The Sunday prior to Nov. 1 I was strapped for an idea. I looked through my notebook and other loose pages for novel-length ideas, and was about to do my long-unapproached ghost story, but that's always struck me as maybe novella length, working toward a single effect, and not suitable for the grab bag that is the novel.

I was about ready to grab Sue's idea, till I thought for some reason about all the self-help books I've collected on my shelves. I thought, "Hm, what if someone goes to see lots of self-help gurus? Then, I could just spew all this self-help gunk I've been reading for years in the character of a guru, and that would up my word counts effortlessly!"

Well, not effortlessly, maybe, but I found the experience of writing about memory improvement, tarot, meditation, and journaling all helpful in the sense of putting down what I think I know into a narrative stream.
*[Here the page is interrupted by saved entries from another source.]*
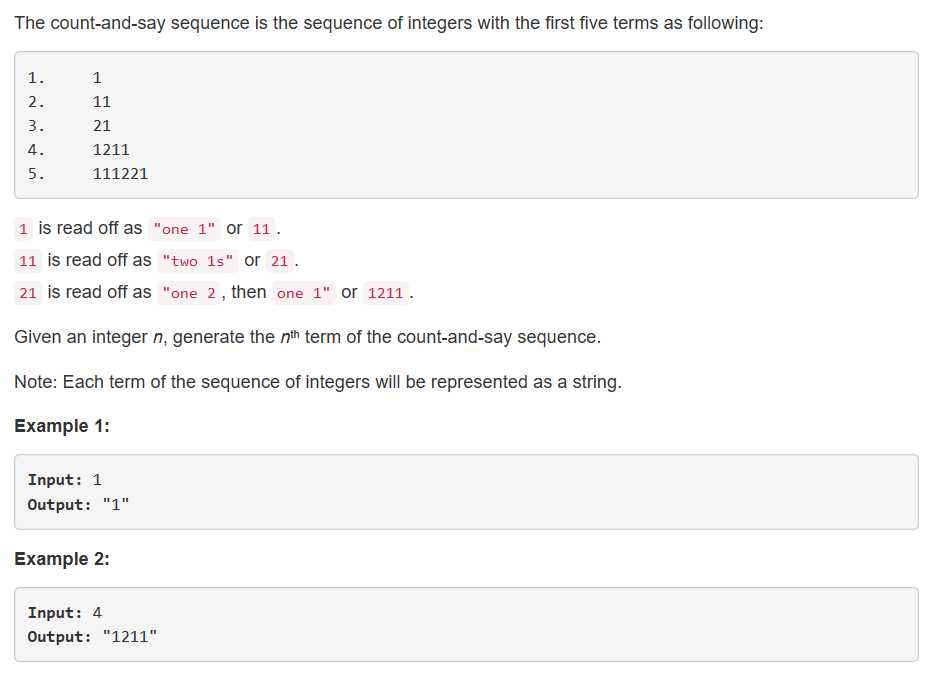Click the 'Given an integer n' sentence
This screenshot has width=937, height=687.
tap(307, 337)
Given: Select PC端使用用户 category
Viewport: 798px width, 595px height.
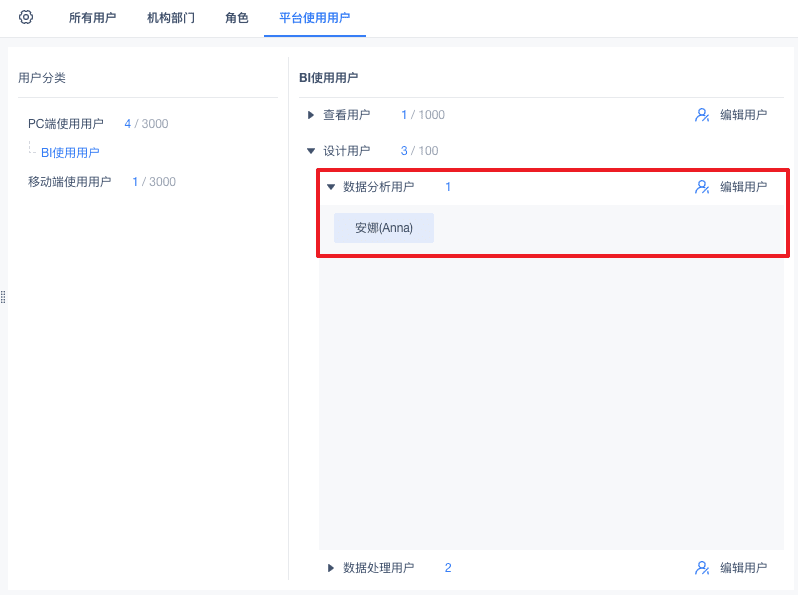Looking at the screenshot, I should point(66,124).
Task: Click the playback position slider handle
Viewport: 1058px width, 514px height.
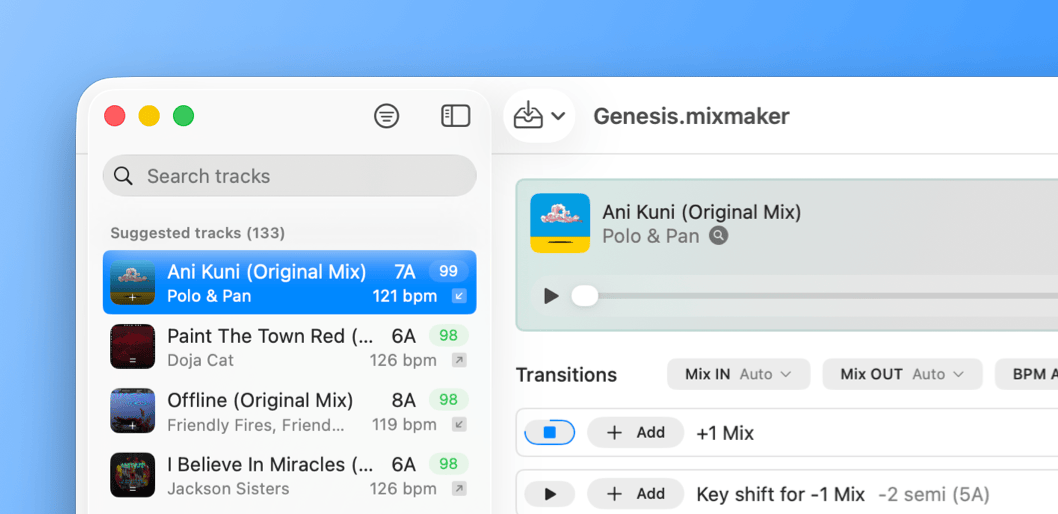Action: pos(585,296)
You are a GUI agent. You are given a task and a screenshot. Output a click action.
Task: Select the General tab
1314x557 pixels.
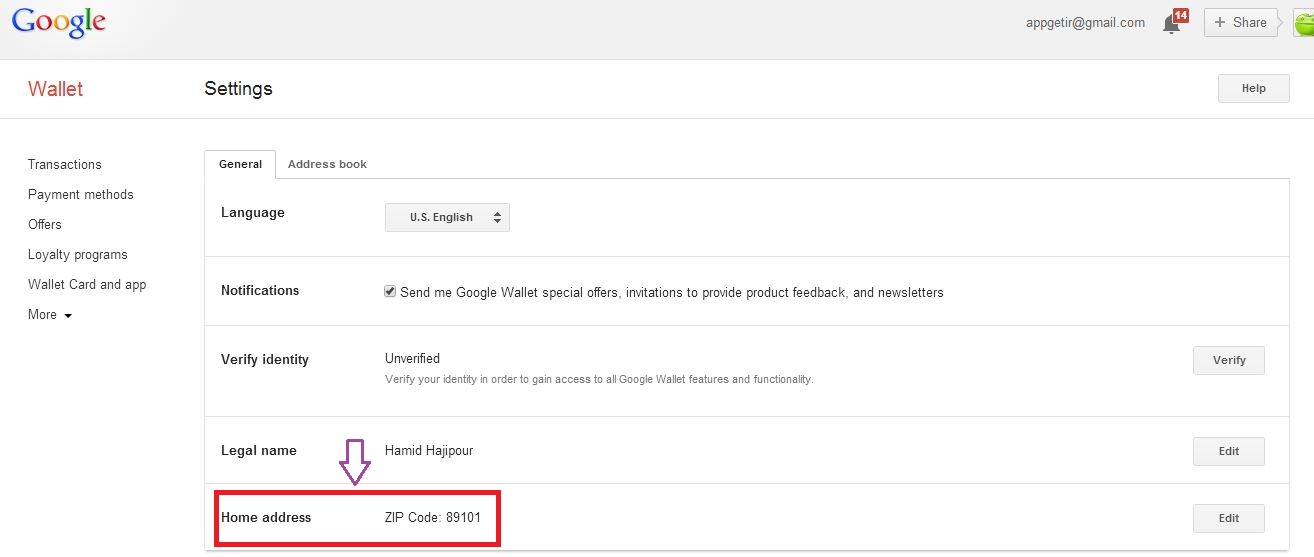[x=240, y=164]
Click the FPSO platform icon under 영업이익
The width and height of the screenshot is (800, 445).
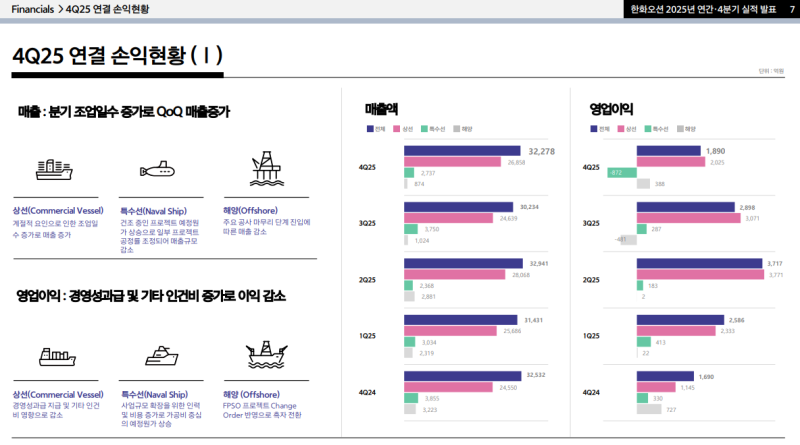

And too, it was always a pleasure to do a core dump of these subjects and see my word count go up and up without having to worry about plot, character, or emotion.

My idea for the book's structure was that my character could go to a guru then spend a chapter consolidating his gains or losses, then off to the next guru and consolidation. A very simple two-part structure, with an introduction and an ending. Any development, if it happened, would happen on its own along the way.

The structure worked quite well (though I never followed it strictly, it did help get me started), as I was never really strapped for stuff to write, though I did often wonder "what can I put him through next?" The tarot and meditation sections both kept me busy for 3 or 4 days apiece, which I thought was pretty cool. This structure also had the very helpful gambit of bringing in someone new every couple of days. I was always surprised by who showed up to take the stage for the next bit of guru-dom, and even I chuckled to myself now and then and shook my head at what what these strange people were doing and saying.

Another thing that helped me out this year was my decision to go for 2000 words/day when I wrote. I missed about 3 days early on in the month, and the "2000K every-day" mantra eventually got me back on track. I finished two days early with an incredible (for me) 5000-word burst that finally put me over the top. (I knew I had to work late the next two nights, so I had to make the heroic effort or work even harder on those two nights to do both my work and the novel.) I find it very easy to generate about 1000-1200 words in a sitting, but that last 500-800 words were a struggle. When I could, I broke the writing up into two daily sessions about 1000 words each, and that worked very well.

Nanowrimo always teaches me something about my writing process and I learned a lot that I hope I'll take back to my short-story writing. Someone in my writing group asked me why I did it, why not just write the novel normally. A couple of reasons would be:
  • It's more fun this way.
  • I like doing it with Sue.
  • I need the practice. I get hours and hours of writing practice in November that I don't get throughout the year.
  • I'm often surprised in a way that I'm not when writing normally. I didn't know I had this idea in me, and I didn't know that what came out would be pretty good (I'd say I got about a third or more of really good material that can be shaped later.)
  • It helps me remember that writing can be fun, that sometimes I don't need great ideas to get started. All I need to do is sit down and write.